2_FotoBueno, los propósitos consustanciales al inicio de un nuevo año no han hecho sino desmostrar, una vez más, que los tópicos están para cumplirse, es decir, que, una vez más, se quedan en agua de borrajas. Me las prometía muy felices con aquello de “ponerme al día” pero, en fin, tampoco nos vamos a obsesionar con ello. Empecemos, pues, la crónica de libros del año y ya iremos dando cuenta de las lecturas siempre que sea posible.

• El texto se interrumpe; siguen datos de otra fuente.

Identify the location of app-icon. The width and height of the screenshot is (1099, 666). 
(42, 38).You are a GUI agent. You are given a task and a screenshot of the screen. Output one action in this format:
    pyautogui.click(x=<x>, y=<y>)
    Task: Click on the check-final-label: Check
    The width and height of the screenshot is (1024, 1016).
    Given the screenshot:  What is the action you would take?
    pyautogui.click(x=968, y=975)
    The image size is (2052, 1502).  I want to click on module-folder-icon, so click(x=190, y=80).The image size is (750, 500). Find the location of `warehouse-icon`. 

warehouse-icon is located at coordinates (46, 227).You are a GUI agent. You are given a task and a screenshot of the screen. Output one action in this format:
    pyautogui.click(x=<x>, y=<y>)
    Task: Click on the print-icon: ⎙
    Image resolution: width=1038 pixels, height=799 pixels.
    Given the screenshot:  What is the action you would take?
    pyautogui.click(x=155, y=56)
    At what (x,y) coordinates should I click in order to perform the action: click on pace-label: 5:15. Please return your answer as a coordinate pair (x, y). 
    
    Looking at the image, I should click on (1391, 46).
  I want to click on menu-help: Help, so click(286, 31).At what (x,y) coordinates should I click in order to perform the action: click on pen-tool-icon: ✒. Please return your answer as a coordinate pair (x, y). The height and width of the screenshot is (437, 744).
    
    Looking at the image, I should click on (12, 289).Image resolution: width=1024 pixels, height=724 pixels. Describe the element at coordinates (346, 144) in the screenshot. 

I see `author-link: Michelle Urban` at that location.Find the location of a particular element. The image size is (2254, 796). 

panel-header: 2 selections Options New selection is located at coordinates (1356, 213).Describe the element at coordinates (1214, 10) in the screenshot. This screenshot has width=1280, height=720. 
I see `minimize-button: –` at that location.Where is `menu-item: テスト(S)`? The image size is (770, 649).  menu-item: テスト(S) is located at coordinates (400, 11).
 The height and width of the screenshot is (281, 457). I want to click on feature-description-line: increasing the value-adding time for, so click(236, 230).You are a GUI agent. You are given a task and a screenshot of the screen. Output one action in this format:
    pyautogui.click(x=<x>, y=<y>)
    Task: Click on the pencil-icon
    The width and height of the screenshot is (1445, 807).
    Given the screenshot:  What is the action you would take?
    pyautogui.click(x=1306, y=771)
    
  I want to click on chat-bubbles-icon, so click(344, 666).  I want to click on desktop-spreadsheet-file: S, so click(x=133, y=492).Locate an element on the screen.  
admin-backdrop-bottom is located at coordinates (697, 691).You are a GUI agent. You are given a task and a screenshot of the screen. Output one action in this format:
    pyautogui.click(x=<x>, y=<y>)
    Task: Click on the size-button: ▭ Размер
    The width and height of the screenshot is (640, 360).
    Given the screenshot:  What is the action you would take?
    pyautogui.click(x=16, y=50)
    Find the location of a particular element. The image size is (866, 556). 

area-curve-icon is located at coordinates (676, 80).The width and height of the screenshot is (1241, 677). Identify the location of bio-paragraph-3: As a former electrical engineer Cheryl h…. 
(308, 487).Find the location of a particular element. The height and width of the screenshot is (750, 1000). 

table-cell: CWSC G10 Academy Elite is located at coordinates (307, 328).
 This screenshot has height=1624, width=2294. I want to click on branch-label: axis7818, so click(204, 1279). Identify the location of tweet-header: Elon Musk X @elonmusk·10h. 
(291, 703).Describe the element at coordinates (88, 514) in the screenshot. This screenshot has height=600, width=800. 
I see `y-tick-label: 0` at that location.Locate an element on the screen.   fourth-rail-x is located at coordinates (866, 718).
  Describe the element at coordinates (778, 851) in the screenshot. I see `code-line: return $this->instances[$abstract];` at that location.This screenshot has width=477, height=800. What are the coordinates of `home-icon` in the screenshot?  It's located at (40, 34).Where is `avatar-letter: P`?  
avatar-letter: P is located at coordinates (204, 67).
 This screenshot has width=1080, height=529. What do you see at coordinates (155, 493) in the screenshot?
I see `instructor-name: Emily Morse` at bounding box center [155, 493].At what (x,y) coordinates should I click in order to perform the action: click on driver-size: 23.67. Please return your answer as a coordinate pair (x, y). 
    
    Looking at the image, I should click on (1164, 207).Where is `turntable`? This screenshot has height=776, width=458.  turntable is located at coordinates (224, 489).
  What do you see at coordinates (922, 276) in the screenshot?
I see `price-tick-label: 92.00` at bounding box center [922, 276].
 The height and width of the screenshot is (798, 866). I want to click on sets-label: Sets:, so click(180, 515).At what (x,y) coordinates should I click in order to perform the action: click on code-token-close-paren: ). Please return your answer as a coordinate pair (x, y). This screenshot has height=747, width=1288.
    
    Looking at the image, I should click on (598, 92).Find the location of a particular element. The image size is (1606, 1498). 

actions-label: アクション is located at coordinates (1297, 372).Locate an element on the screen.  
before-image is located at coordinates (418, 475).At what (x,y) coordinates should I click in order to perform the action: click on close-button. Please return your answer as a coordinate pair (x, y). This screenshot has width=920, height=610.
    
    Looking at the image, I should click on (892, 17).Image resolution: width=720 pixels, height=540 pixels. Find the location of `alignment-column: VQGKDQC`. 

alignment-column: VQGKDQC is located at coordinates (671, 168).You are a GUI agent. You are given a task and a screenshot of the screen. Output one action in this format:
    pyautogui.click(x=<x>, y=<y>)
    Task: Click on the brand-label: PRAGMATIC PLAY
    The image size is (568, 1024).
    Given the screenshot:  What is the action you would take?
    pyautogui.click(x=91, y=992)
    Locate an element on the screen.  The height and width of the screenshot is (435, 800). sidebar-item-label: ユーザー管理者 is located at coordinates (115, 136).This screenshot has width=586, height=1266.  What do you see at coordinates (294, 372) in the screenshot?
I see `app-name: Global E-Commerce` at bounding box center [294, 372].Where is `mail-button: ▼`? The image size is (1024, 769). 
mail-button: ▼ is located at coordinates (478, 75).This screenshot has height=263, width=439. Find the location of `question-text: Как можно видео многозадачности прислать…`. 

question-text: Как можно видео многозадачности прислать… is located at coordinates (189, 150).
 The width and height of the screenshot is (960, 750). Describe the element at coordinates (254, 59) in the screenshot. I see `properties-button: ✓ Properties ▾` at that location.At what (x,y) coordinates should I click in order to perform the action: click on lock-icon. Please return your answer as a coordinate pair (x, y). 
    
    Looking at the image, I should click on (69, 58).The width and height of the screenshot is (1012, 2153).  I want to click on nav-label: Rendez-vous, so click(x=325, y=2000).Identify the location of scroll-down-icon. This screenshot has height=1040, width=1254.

Toca un nuevo título de “Crims.cat”, colección y editorial que nunca defraudan a sus lectores. En este caso, con la novela “Remor de serps” (Rumor de serpientes) publicada en 2013, del autor de Figueres, Agustí Vehí. El elemento que más quisiera destacar es la sensación que me ha quedado después de su lectura (disfrutada página a página, todo hay que decirlo), que no es otra que la de haber asistido al secular combate entre el Bien y el Mal para constatar que, como casi siempre, de tan desigual lucha es difícil salir derrotado o vencido del todo aunque, eso sí, con un sabor agridulce en el cuerpo que difícilmente, viendo cómo está el mundo, nos va a poder abandonar. En efecto, ambientada en el París posterior a la Guerra Civil Española y abocado a la Segunda Guerra Mundial, los personajes que protagonizan la novela se verán envueltos en una lucha que les atrapa sin remedio y en la que, muchas veces, actuarán como comparsas movidos por unos hilos invisibles que mueven sus existencias. Por un lado, los “buenos”, que son también los “perdedores”, personas que se mueven por unos ideales de justicia y solidaridad que no siempre sabrán llevar a cabo. Éste es otro de los aciertos, a mi modo de ver, de la novela: no hay maniqueismo. Entre los “buenos” también los hay dispuestos a poner bombas a poco que se presente la ocasión o que no entienden que un miembro de la policia (republicana, eso sí) pueda ser de los suyos y estar comprometido con la causa con todas la consecuencias. En el otro, los “malos”, los fascistas de España y Alemania que tienen en el París de 1940 un escenario idóneo para desarrollar sus vilezas casi impunemente. Y esa lucha también es nuestra lucha, la actual, la de nuestros días, en los que los corruptos y aprovechados parece que se salen siempre con la suya mientras los más desfavorecidos se ven empujados a dejar sus casas o malvivir de cualquier modo. Es la eterna lucha entre la justicia y el caos, la lucha en la que (y esperemos que esto no cambie nunca) el verdadero héroe es aquél que se mantiene fiel a sus principios y no se deja tentar por las comodidades del poder,. La dignidad, al fin y al cabo, es de aquella cosas que todavía nos hacen sentir humanos y a salvo, a pesar de los pesarres. ¡Feliz lectura!